This post should inspire you to think creatively in relation to the following prompt and is especially targeted at creative nonfiction writers.
Write or draw about something that makes your heart soar this spring. Are you planning a road trip? Do you finish university soon? What excites you about the near future?
Suggestions for Nonfiction Writers
Spring is a season associated with hope. How can you exploit this theme of optimism in your own work?
Let’s start with holidays out on the open road. You might think of trips across the Rocky mountains, or along route 66 terminating in California. Perhaps shorter road trips come to mind, up to the North of England, marked out for you by the iconic Angel of the North. You might even consider writing about a religious pilgrimage. Whatever comes to mind when the words ‘road trip’ are mentioned, take a pen and jot down some notes.
When you’re working with the tricky substances that are memories or dreams, as you so often are within the creative nonfiction genre, you need to consider what parts of the historic past or speculative future will comprise the most interesting story. I encourage you to be bold. Take a big red felt tip and cross out all of the monotonous and dull details which will bore your reader. Just because it happened or you want it to, doesn’t mean it should be in the story! Once you have done that, take a green fine liner and add details to the parts remaining, perhaps embellish a few. The work should be creative after all. You are not writing the script for a documentary, you are playing with the possibilities of docudrama. Make the most of this freedom!
Recommended reading:
The nature of road trips lends itself to travel writing. One of the best travel writers you will encounter is Bill Bryson. Check his work out if you find that you want to discuss elements of holiday-making and travelling in your piece about road trips.

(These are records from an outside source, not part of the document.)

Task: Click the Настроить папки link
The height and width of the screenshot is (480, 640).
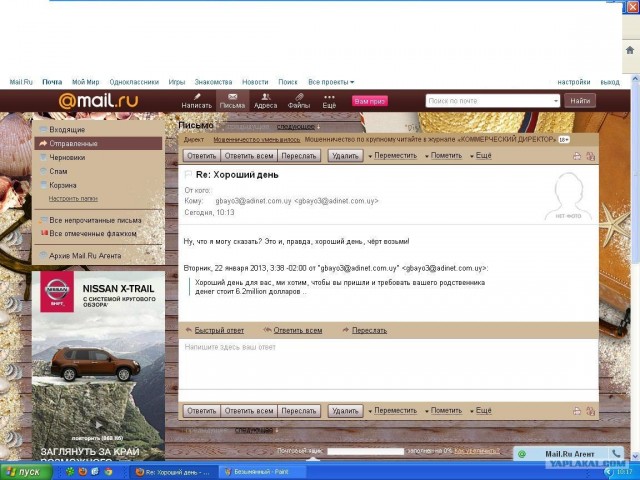Action: tap(73, 199)
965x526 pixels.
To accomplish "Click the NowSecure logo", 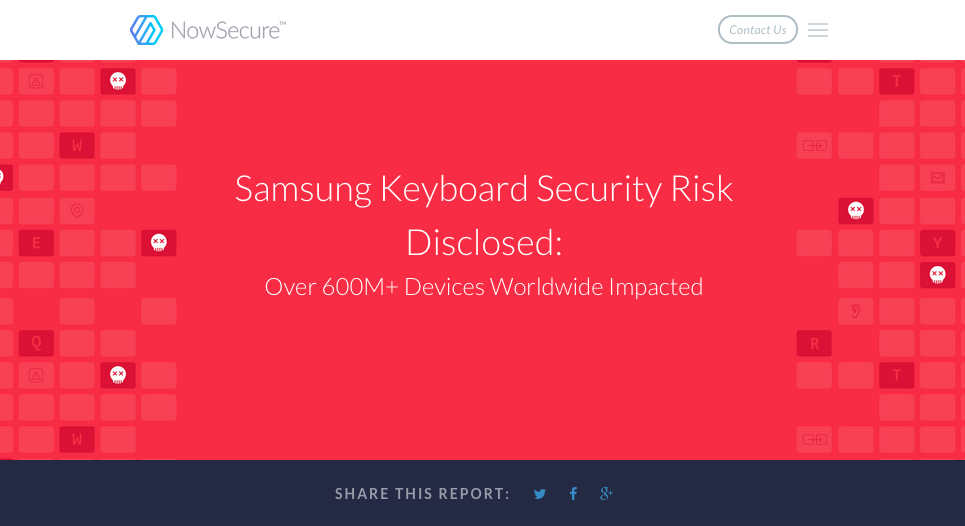I will click(207, 30).
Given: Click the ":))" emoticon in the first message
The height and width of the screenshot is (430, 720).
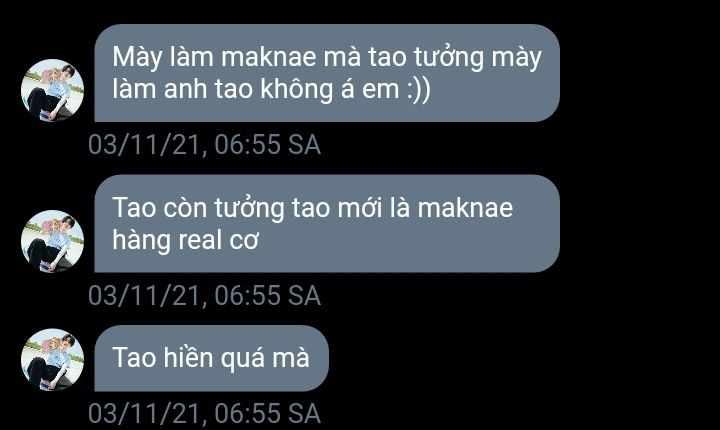Looking at the screenshot, I should (x=419, y=90).
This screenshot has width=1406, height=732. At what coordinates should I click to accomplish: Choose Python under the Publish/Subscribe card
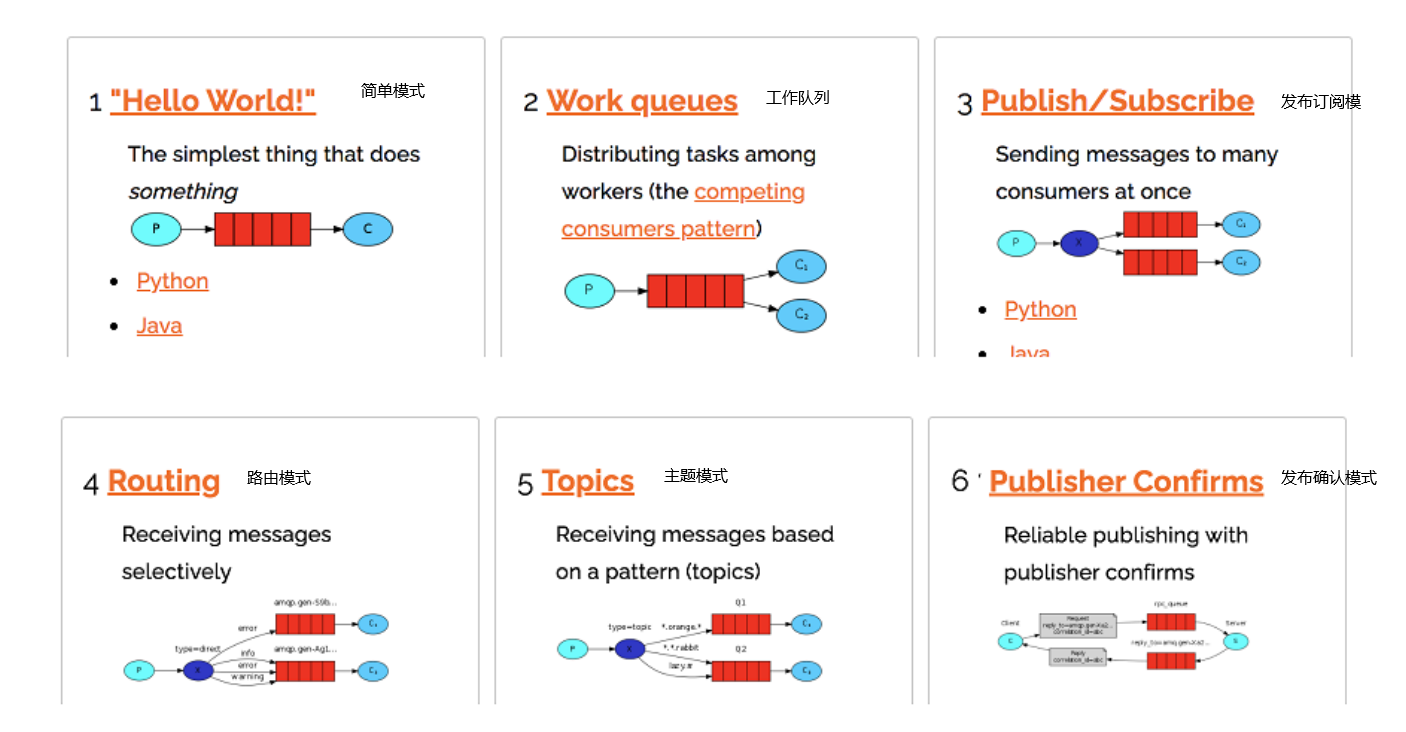click(x=1041, y=309)
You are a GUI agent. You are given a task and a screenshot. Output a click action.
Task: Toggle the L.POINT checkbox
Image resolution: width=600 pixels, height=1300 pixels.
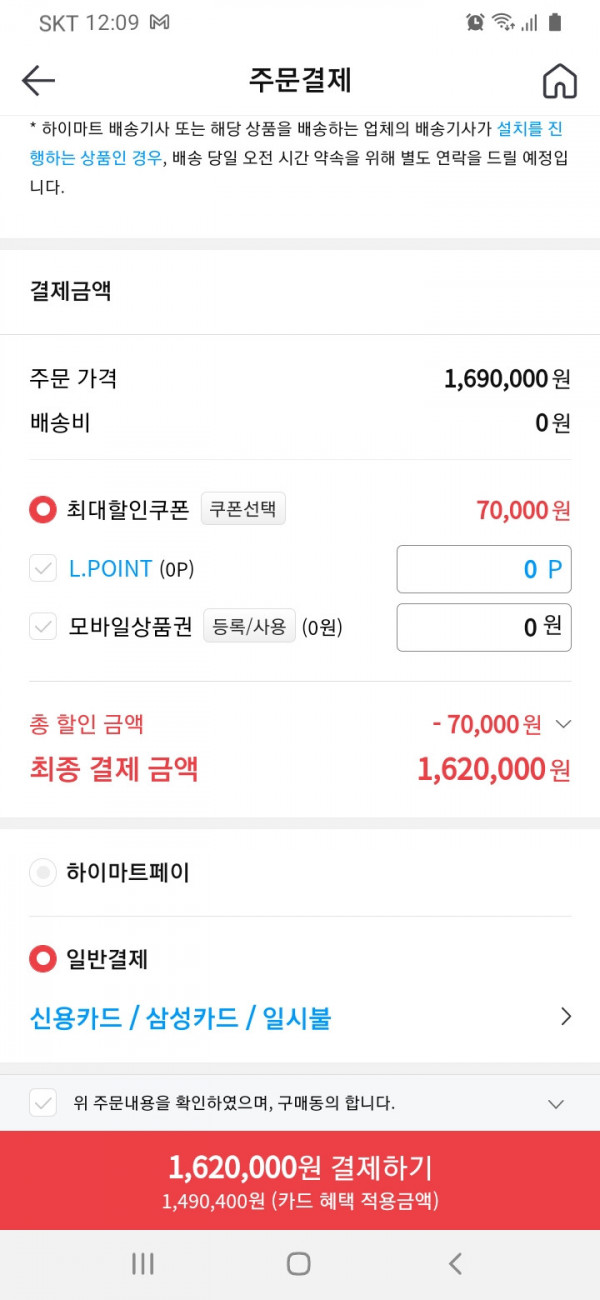pyautogui.click(x=43, y=570)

Now we can look at the significance of spring in the calendars of students. In the UK, most students, including ones at school, as well as university, take their final exams during the late spring months. This leads up to a long and enjoyable summer holiday in the sun. This is particularly exciting for university students who get a considerable amount of time off during the summer vacation after working intensely all year. For this reason, spring is a tough but exciting time for students as they study hard knowing that days in the sun are almost upon them. Hopefully, this will be an interesting starting point for many of our Spellbinder contributors, a significant proportion of whom are students.
How can you explore the unique combination of excitement and stress, longing and anxiety? How can you think about the sense of achievement when the academic commitments of the year have finally been completed and you can be proud of all you have worked towards? How is this process intensified for final year university students? What is it like to enter into the summer months knowing that when the days grow shorter and colder again, you won’t be returning to the familiar campus setting on which you’ve spent the last few years?
A piece of work of this nature requires a lot of self reflection and analysis of one’s own emotions. In order to do this effectively, I would encourage writing a diary to record these emotions, but do not try to solidify and perfect them into a creative nonfiction piece until you have let some time pass. Time will give you the distance required to write well.
Recommended reading:
If you want to consider the significance of various seasons and annual routines for students, you may want to look at a genre of literature called the campus novel. Although these are often fictional works, they should still provide some inspiration for your creative nonfiction too. An interesting campus novel loaded with lots of interesting themes such as class and race, is Zadie Smith’s On Beauty. Check it out and you might just remember some of your own unique experiences on campus and begin to think about how these might influence a piece of writing about the end of the academic year.
We would love to read anything you produce on this theme.